TEXT EXCERPT:
════

Blob Blame History Raw
From fca31f82b2ec561422e8f0d3f8295bc75cb99f2c Mon Sep 17 00:00:00 2001
From: Kenneth Giusti <kgiusti@gmail.com>
Date: Fri, 14 Nov 2014 17:06:58 -0500
Subject: [PATCH] Create a new connection when a process fork has been detected

This patch attempts to deal with applications that have forked the
process after connecting to the broker.  First, the creation of the
connection is delayed until the application attempts to perform a
messaging operation.  Second, each time the application performs a
messaging operation the current process id is checked against the id
of the process that created the connection.  If the process ids do not
match, the application has called os.fork().  The new child process
discards the existing connection and creates a new one.

Change-Id: I5455cb0f8d380d6b65f1268b34a91355cbb14aa2
Closes-Bug: #1392868

Conflicts:
	oslo/messaging/_drivers/protocols/amqp/controller.py
---
 .../_drivers/protocols/amqp/controller.py          | 16 ++++-----
 oslo/messaging/_drivers/protocols/amqp/driver.py   | 41 ++++++++++++++--------
 .../messaging/_drivers/protocols/amqp/eventloop.py | 35 +++++++++++-------
 3 files changed, 57 insertions(+), 35 deletions(-)

diff --git a/oslo/messaging/_drivers/protocols/amqp/controller.py b/oslo/messaging/_drivers/protocols/amqp/controller.py
index eddd9a3..0b1118c 100644
--- a/oslo/messaging/_drivers/protocols/amqp/controller.py
+++ b/oslo/messaging/_drivers/protocols/amqp/controller.py
@@ -102,8 +102,11 @@ class Replies(pyngus.ReceiverEventHandler):
         self._correlation = {}  # map of correlation-id to response queue
         self._ready = False
         self._on_ready = on_ready
+        rname = "Consumer-%s:src=[dynamic]:tgt=replies" % uuid.uuid4().hex
         self._receiver = connection.create_receiver("replies",
-                                                    event_handler=self)
+                                                    event_handler=self,
+                                                    name=rname)

════

GIVEN DATA:
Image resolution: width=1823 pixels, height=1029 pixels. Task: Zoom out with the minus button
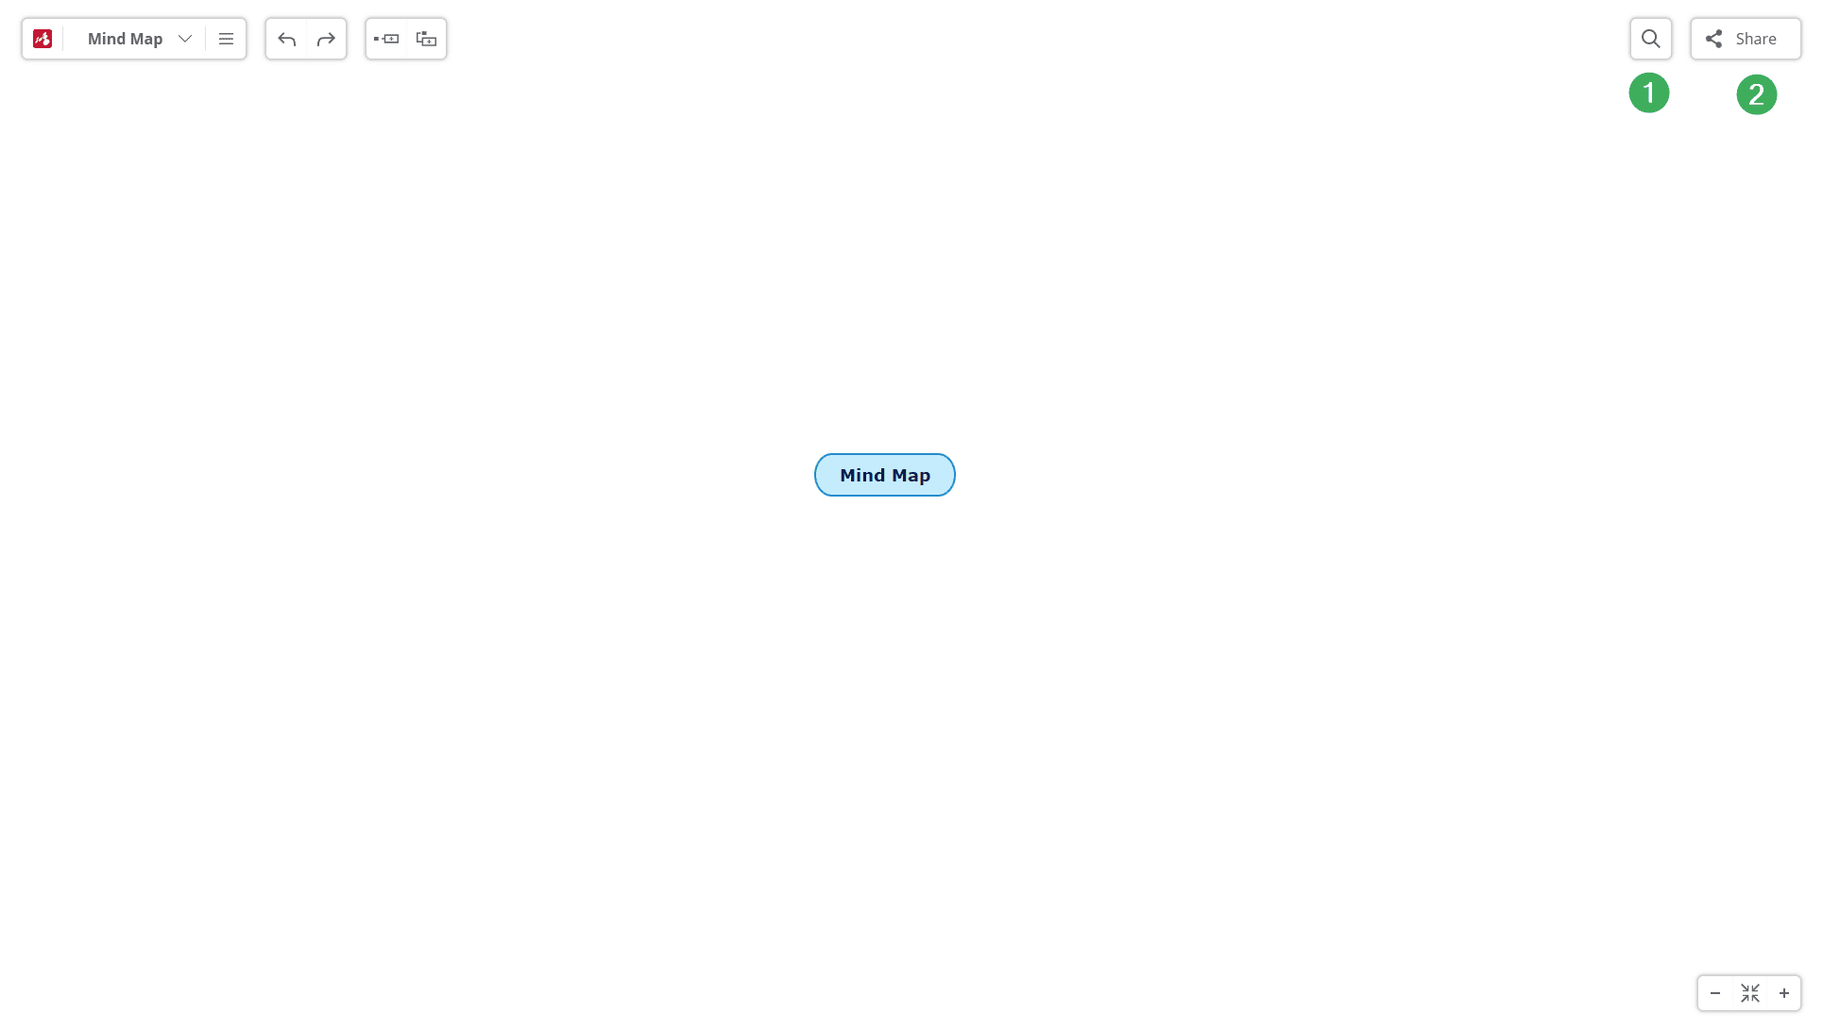pos(1714,993)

════

WRITTEN REQUEST:
Answer these questions about the patch near the top of the page:
(a) According to the patch, what has the application called if the current process id does not match the id of the process that created the connection?
(b) How many files does the patch change, with how many insertions and deletions?
(c) What bug number does the patch close?

ANSWER TO THIS TASK:
(a) os.fork()
(b) 3 files, with 57 insertions and 35 deletions
(c) #1392868